Sunday, April 10, 2011

I LOVE THIS BOY!

For anyone that cares, it has been dang near 10 years since Tim took me on the best picnic of my entire life.  I know that a picnic doesn't sound THAT exciting, but it was.  It was the day he proposed.  On that sunny afternoon, at that beautiful picnic spot, with the love of my life, I was sure that I could not love him any more than I already did and that it was impossible for me to be any happier than I was at that moment.  Now, for those of you that know me, you know that I hate admitting that I'm wrong.  But, I was wrong.  SOOOOOO wrong.  I love him more today than I ever thought I could and he makes me happy every single day.  I do believe that I am the luckiest girl in the world and thank my Heavenly Father every day for my best friend and Scrabble nemesis, Tim.  (and...I haven't even lost my engagement ring once!-knock on wood...)

Friday, April 1, 2011

For My Sake...

I am pathetic.  For the most part, I have spent my winter in a depressed 'funk', if you will.  I have spent months moping around and feeling like I am just not good enough.  So, today...there was a very cleverly placed on my side of the bed Ensign article.  For those of you that are not a member of my faith, the Ensign is a monthly publication-magazine- with tidbits of information, instruction, information and advice.  It has stories and anecdotes and direct teachings from our living prophets.  You may want to check it out at http://www.lds.org/.  I have avoided the Ensign lately, because I just feel like I'm not good enough even though deep down inside I know that's not true.

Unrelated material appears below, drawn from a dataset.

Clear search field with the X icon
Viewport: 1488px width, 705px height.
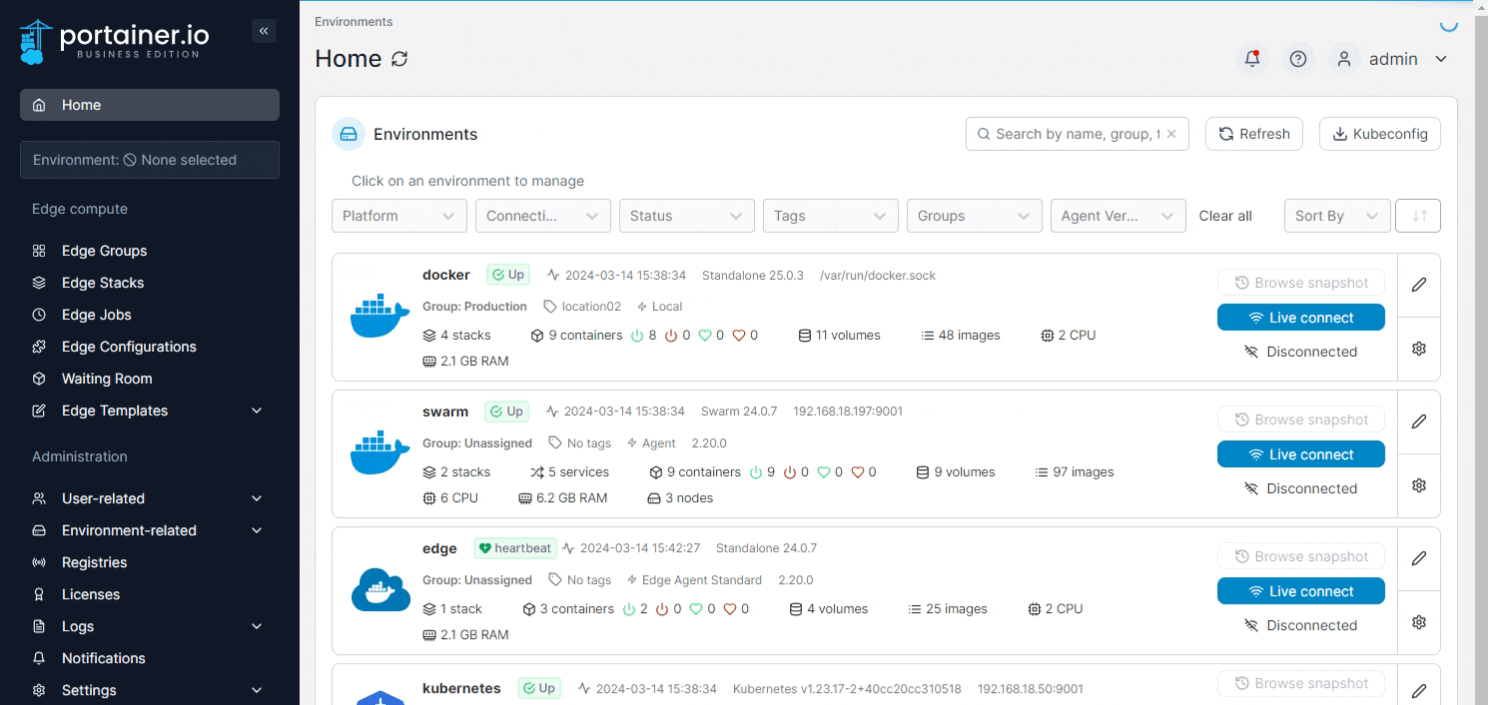click(x=1171, y=134)
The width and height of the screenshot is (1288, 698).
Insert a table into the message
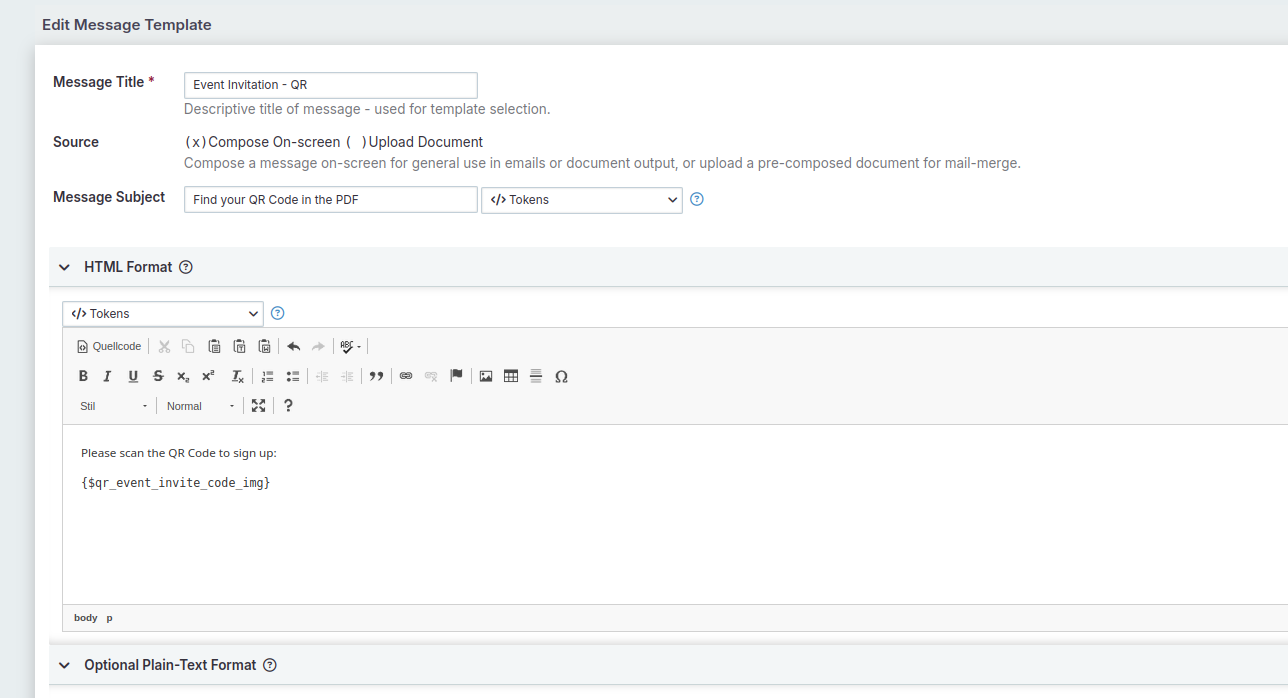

This article got me back on track.  So, Ensign editiors....Thank you.  I cannot thank you enough.  Here's the link-you should read it. http://lds.org/ensign/2011/04/faith-and-infertility?lang=eng

Also, kind of on the same topic, is Thursday. Thursday = Grey's Anatomy.  This time...with music.  It was beautiful and haunting and strangely Glee-like.  There are just some things that cannot be expressed any other way.  Anyhow, my favorite character, the one I most relate to, Meredith, is in an elevator with her gorgeous genius brain surgeon husband as one of their friends and coworkers lays upstairs in ICU fighting for her life-and her unborn child's.  Meredith expresses that at the baby shower the day before, she was jealous.  And now she feels terrible.  She asks her husband why the universe would give Callie a baby and not her and then put Callie through a windshield.  "Why is the universe so unfair and so screwed up and so mean?"
I AGREE.  I once heard that when you have a trial that tests you once, it's helping you increase your faith.  When you have a trial that is a recurring thing, it's perfecting your faith.  Alright then.  I will have perfected faith, darn it.  So here we go.  It's on.